● **GOAL OF THE EXERCISE**: Please reproduce exactly the lines from the start of the records through the one containing "Select the cell containing $39.70", and nothing more.

-- Opening Marker --

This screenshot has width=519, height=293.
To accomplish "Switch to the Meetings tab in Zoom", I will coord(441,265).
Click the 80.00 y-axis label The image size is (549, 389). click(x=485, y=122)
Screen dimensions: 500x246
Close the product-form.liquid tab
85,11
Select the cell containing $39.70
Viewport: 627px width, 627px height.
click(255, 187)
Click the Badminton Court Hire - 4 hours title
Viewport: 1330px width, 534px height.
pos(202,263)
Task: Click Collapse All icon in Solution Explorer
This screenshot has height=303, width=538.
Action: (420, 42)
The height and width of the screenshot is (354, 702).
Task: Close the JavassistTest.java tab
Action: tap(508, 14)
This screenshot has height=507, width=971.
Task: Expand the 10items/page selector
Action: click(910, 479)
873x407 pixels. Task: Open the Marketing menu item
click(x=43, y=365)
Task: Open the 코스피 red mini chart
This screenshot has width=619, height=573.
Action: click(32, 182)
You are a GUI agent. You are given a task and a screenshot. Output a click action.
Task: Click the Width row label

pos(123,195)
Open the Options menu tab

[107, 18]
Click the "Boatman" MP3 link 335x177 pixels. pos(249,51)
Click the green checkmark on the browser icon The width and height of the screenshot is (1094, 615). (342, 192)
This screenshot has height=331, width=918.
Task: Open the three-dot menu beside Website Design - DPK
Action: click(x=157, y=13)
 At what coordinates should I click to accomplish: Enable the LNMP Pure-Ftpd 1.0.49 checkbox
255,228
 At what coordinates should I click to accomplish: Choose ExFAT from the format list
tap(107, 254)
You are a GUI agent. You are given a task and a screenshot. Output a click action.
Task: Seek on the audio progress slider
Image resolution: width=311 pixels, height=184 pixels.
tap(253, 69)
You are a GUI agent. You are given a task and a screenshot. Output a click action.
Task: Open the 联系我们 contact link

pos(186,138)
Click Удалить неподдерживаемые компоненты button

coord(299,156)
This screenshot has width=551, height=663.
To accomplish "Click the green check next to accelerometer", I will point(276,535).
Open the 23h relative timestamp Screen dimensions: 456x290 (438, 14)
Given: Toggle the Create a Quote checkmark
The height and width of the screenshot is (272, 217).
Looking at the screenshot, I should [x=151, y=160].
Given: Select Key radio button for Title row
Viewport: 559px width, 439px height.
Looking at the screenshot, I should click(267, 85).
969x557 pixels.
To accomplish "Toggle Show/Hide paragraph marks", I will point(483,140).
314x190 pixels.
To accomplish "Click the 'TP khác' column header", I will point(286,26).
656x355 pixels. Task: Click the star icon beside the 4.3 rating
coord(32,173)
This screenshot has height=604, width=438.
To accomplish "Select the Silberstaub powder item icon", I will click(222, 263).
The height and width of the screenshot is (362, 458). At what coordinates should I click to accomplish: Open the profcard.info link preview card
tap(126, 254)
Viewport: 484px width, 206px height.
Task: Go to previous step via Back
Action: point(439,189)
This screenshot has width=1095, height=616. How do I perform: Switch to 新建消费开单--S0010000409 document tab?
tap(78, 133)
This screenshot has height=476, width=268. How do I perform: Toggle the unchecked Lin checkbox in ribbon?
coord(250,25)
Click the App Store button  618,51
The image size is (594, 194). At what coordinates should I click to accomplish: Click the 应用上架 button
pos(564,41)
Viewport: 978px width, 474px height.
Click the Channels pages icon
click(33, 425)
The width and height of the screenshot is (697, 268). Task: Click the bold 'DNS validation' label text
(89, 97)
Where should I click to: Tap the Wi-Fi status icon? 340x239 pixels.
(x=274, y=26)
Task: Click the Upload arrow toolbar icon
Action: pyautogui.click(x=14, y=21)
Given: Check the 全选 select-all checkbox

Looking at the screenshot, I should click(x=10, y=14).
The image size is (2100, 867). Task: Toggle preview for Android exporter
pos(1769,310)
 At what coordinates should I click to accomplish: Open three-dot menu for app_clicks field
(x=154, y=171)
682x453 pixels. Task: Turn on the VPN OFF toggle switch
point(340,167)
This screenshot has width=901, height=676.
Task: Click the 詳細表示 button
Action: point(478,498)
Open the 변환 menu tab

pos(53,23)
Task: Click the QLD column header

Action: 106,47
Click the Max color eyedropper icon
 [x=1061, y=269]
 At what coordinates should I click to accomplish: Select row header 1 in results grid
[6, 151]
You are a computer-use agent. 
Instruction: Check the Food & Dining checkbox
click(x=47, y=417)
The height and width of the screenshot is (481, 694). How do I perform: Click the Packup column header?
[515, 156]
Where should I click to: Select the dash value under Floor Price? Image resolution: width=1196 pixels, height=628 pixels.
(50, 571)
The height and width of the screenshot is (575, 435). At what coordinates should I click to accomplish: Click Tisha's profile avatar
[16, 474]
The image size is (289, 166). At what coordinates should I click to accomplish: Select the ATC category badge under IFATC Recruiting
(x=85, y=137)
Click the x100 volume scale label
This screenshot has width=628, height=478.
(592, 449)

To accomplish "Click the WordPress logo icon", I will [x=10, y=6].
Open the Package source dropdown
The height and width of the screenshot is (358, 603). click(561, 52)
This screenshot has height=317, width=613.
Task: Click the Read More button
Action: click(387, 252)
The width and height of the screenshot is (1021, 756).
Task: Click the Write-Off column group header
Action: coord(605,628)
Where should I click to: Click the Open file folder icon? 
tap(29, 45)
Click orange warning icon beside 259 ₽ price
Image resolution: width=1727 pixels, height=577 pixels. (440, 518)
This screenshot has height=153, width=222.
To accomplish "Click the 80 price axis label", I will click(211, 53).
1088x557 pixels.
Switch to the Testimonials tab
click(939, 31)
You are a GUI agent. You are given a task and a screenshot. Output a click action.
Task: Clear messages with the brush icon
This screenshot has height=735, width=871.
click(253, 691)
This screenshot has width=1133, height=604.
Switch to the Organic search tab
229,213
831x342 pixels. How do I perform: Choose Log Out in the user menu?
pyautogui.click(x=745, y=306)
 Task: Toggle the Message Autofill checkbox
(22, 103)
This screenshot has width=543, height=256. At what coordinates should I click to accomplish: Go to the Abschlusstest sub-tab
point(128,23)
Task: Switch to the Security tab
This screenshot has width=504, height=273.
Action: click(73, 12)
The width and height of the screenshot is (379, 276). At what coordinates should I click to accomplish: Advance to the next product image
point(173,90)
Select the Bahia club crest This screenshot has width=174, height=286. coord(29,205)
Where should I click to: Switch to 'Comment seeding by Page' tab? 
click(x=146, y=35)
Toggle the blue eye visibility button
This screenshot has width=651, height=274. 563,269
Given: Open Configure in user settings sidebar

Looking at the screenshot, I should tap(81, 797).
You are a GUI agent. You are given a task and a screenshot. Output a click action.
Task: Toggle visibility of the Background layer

-- Closing Marker --

● **ANSWER TO THE EXERCISE**:
This screenshot has width=519, height=293.
To accomplish "Switch to the Meetings tab in Zoom", I will coord(441,265).
Click the 80.00 y-axis label The image size is (549, 389). click(x=485, y=122)
Screen dimensions: 500x246
Close the product-form.liquid tab
85,11
Select the cell containing $39.70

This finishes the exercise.